Paris'teki Türkiye Başkonsolosluğu'nda kıyılan ve yalnızca çiftin ailesinin ve çok yakın arkadaşlarının katıldığı nikaha gazeteciler alınmadı. Çift 16.30'da öngörülen nikaha gecikmeli geldi. Üstelik nikah kayıt defterinde fotoğrafları olmadığı için Konsolos Uğur Arıner'in makamına yakın bir odada bir süre işlemlerin yapılmasını beklediler. Hürriyet'in fotoğraf talebini reddeden Tuğba Büyüküstün "Aile arasında olsun istiyoruz ve fotoğraf kesinlikle istemiyoruz, kusura bakmayın" dedi.
[
](http://birbak.mynet.com/galeri/evlendiler/248/212830)
Düğüne katılanların cep telefonlarıyla bile fotoğraf çekmesine izin verilmezken, belki de aşırı 'kapris'e ve gecikmeye sinirlenen Başkonsolos Uğur Arıner 6'ncı kattaki makamından bir alt katta kıyılan nikaha katılmadı.
Etekleri kabartma tüllü, başında beyaz bir bandaj eşliğinde saçlarını açık bırakan ve yüzünü duvağıyla örten Tuğba Büyüküstün, güzelliğiyle göz kamaştırdı. Nikahı kıyan konsolos müşaviri Emre Kadıoğlu ikiz bebek bekleyen çiftten önce Tuğba Büyüküstün'e soruyu yöneltti. İlk 'evet' diyen Tuğba Büyüküstün oldu.
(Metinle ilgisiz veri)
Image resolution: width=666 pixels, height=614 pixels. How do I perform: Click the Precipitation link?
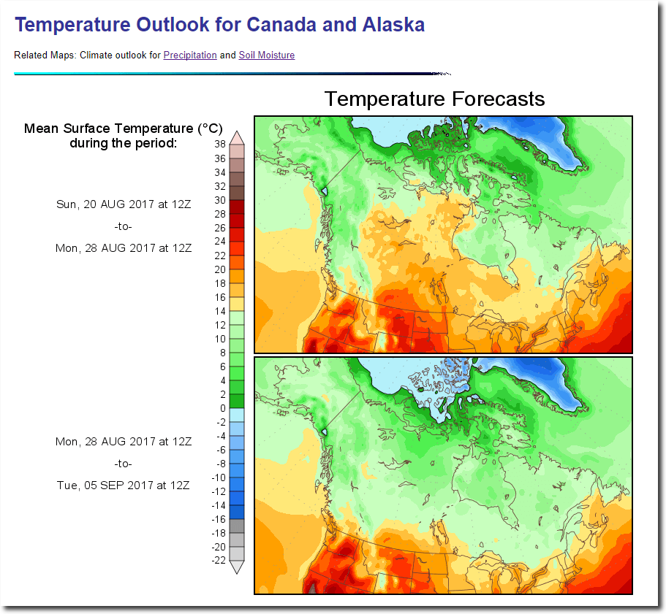point(190,55)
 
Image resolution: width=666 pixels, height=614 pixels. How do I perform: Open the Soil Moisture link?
point(267,55)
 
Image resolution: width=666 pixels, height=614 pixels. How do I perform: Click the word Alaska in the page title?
point(393,25)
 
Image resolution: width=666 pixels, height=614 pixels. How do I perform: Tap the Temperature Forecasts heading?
point(434,99)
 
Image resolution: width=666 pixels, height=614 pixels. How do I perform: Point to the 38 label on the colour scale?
point(220,144)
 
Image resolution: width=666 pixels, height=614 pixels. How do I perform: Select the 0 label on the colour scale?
point(222,408)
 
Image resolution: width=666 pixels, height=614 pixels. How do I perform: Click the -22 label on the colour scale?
point(219,561)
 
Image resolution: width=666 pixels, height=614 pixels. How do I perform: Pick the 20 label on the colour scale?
point(220,269)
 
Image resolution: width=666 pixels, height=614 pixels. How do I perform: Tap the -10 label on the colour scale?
point(219,477)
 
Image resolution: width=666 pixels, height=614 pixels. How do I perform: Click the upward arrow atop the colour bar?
point(237,138)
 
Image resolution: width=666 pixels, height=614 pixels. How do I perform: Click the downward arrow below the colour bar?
point(237,567)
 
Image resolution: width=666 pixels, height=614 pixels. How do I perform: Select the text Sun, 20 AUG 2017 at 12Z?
point(124,204)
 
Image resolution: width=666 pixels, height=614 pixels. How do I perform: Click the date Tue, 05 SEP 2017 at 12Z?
point(123,485)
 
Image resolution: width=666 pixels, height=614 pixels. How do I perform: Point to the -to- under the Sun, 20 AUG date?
point(123,226)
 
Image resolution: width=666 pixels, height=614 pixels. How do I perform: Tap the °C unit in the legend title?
point(211,128)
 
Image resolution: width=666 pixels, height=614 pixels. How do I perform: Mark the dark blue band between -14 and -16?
point(237,512)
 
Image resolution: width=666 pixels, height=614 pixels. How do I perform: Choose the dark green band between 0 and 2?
point(237,401)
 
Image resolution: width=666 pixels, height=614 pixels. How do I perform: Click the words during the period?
point(123,143)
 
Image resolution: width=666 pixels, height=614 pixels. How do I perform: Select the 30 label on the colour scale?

Ardından Onur Saylak 'evet' dedi. Çift tek taş nikah yüzüğüne taktıktan sonra Tuğba, Onur Saylak'ın ayağına bastı.
FOTOĞRAF GERGİNLİĞİ
Yarım saatten kısa süren nikah töreninin ardından olayı medyadan duyan çok küçük sayıda hayran fotoğraf çekmek istedi. Ancak Saylak'ın kardeşleri ve özel tutulmuş bir grup fotoğraf çekilmesini engellemeye kalkınca hayranları sinirlenerek, "Burası sokak ve sokakta insanlarlara engel olamazsınız, ne bu hal allah aşkına ne saklıyorsunuz" diye öfkelendiler. Çiftle beraber gelen kişiler gazetecilerin de fotoğraf çekmesini engelledi. Tuğba ve Onur çifti konsolosluk binasından eski model beyaz bir Rolls Royce araba ile ayrıldılar.